Dans un contexte international marqué par une tension persistante sur les marchés de l’énergie, l’Afrique du Sud choisit d’agir rapidement pour soulager les automobilistes. Le gouvernement a décidé d’instaurer une réduction temporaire de la taxe sur les carburants afin d’atténuer l’impact de la hausse des prix liée au conflit au Moyen-Orient.
Concrètement, une baisse de 3 rands par litre sera appliquée pendant un mois, à compter du 1er avril 2026. Cette mesure, annoncée par le ministre des Finances Enoch Godongwana, s’inscrit dans une stratégie de réponse immédiate face à la pression exercée sur le pouvoir d’achat.
Ce dispositif constitue la première étape d’un plan plus large. Les autorités sud-africaines étudient déjà la possibilité de prolonger ou d’adapter cette aide sur les mois suivants, en fonction de l’évolution des marchés énergétiques et des tensions géopolitiques.
Toutefois, cette réduction reste partielle, puisqu’elle ne concerne pas certaines composantes fiscales comme la contribution au Fonds des accidents de la route ou la taxe carbone.

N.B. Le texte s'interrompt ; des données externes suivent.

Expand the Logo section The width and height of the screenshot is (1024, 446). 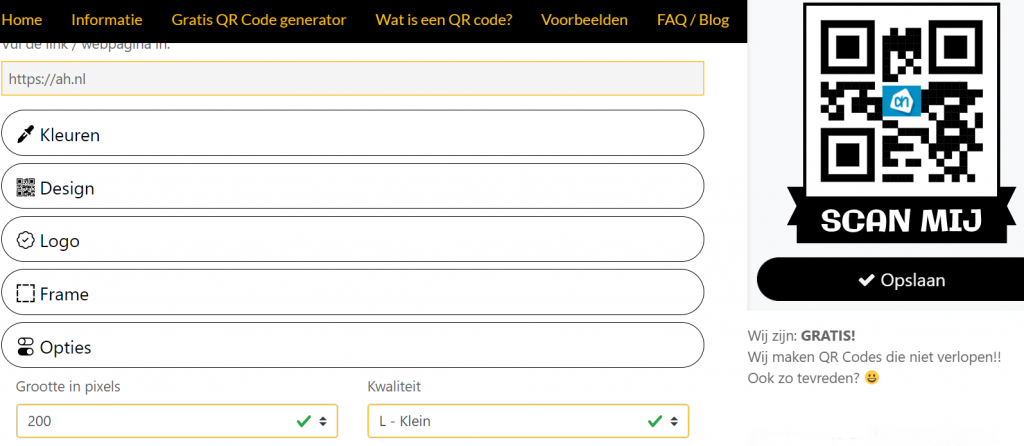(353, 239)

Malgré cela, elle devrait offrir un allègement significatif aux consommateurs, dans un contexte de hausse continue des coûts du carburant.
Le gouvernement évalue le manque à gagner à près de 6 milliards de rands de recettes fiscales pour cette période. Un effort budgétaire assumé, destiné à soutenir les ménages et limiter les effets inflationnistes.

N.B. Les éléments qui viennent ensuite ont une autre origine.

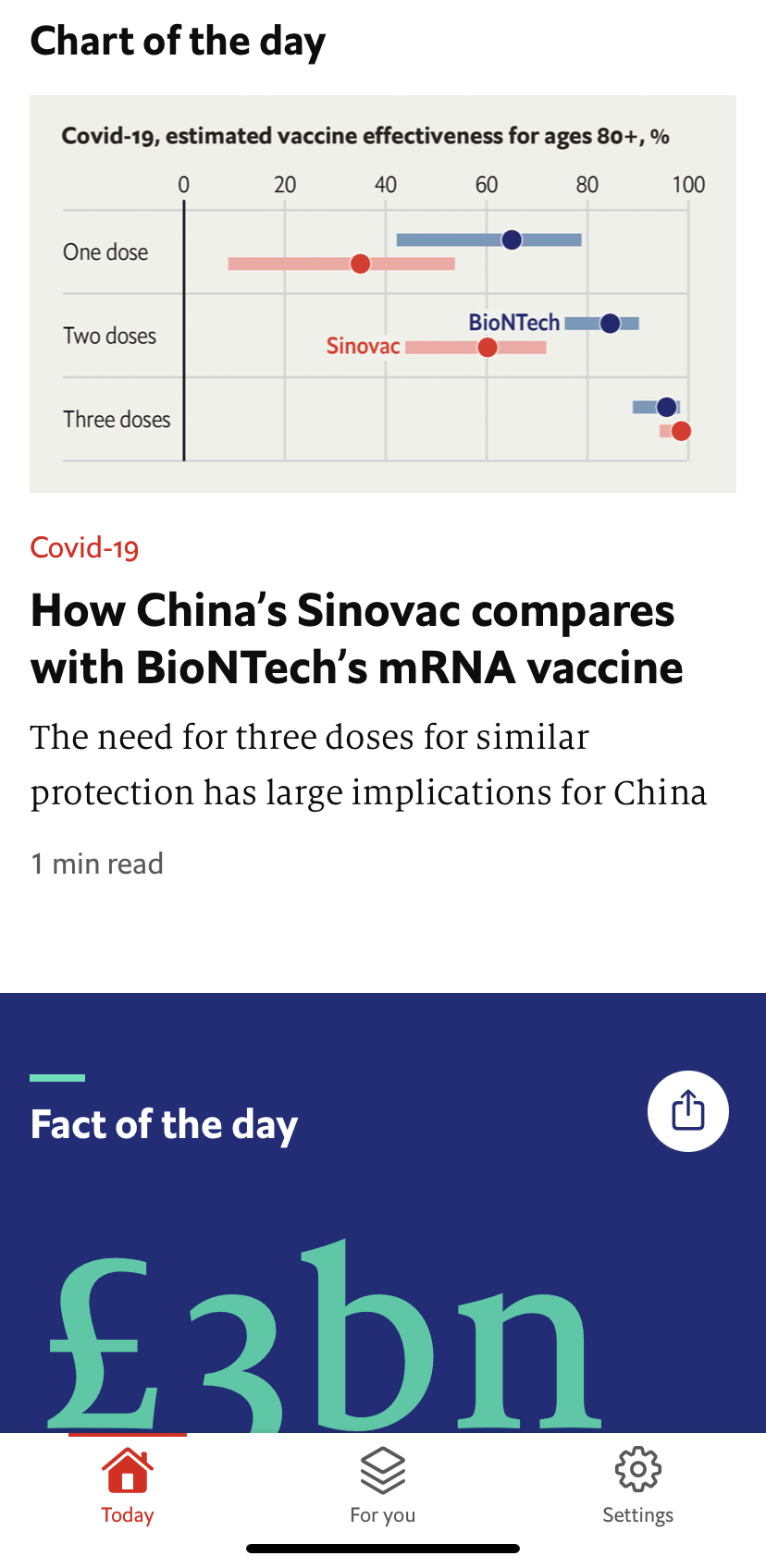Click BioNTech's one-dose blue dot
This screenshot has width=766, height=1568.
(512, 240)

Par ailleurs, les autorités ont tenu à rassurer sur la disponibilité du carburant dans le pays. Les tensions observées localement seraient davantage liées à des perturbations logistiques et à des comportements d’achats anticipés qu’à une réelle pénurie.
Avec cette décision, Pretoria envoie un signal clair : agir vite pour amortir le choc énergétique, tout en gardant une marge de manœuvre pour ajuster sa réponse dans les semaines à venir.